**Work request:** Go through the records below and return each line that has "accomplish" in it.
•••••
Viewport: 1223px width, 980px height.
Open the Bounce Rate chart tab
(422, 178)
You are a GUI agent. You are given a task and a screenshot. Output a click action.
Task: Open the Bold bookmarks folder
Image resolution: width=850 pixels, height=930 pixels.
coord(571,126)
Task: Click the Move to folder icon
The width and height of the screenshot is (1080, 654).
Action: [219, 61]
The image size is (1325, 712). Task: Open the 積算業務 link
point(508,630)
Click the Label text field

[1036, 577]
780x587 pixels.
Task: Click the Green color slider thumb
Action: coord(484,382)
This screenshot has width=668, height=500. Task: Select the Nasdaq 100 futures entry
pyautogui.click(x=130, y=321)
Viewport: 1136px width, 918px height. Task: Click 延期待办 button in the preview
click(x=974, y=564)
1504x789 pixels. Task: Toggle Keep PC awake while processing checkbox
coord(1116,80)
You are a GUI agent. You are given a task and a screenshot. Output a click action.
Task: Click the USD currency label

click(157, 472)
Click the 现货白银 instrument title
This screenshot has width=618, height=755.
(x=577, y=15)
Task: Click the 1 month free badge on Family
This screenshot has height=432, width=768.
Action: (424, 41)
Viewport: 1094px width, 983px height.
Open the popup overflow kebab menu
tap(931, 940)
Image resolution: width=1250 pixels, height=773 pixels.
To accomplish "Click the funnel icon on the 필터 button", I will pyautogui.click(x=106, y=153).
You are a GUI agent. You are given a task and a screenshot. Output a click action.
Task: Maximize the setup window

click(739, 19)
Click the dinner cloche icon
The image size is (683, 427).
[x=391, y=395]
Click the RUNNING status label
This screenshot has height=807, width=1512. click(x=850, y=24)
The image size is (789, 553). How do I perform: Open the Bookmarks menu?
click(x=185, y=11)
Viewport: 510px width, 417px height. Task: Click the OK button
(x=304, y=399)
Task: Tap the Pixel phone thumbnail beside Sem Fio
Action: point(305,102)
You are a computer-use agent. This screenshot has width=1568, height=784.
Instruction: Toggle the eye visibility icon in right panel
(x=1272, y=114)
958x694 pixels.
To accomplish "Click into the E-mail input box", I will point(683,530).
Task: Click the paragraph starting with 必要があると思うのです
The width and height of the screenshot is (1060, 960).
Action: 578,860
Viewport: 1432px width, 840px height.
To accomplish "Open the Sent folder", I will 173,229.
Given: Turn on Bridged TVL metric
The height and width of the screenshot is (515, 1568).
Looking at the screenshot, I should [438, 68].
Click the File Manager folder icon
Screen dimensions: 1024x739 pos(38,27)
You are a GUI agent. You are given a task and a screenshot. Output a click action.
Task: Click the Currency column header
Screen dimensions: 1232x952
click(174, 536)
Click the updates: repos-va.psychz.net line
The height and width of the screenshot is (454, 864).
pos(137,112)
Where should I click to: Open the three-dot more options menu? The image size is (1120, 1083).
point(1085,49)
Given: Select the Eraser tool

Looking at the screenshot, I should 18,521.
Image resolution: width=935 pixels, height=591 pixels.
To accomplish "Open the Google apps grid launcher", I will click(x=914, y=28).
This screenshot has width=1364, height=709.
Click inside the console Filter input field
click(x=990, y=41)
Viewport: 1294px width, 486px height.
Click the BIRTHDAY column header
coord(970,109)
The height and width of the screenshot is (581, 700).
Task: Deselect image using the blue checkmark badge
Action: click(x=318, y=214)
•••••
**Response box:**
To accomplish "Click the funnel icon on the 필터 button", I will pyautogui.click(x=106, y=153).
To accomplish "Click into the E-mail input box", I will point(683,530).
To accomplish "Open the Sent folder", I will 173,229.
To accomplish "Open the Google apps grid launcher", I will click(x=914, y=28).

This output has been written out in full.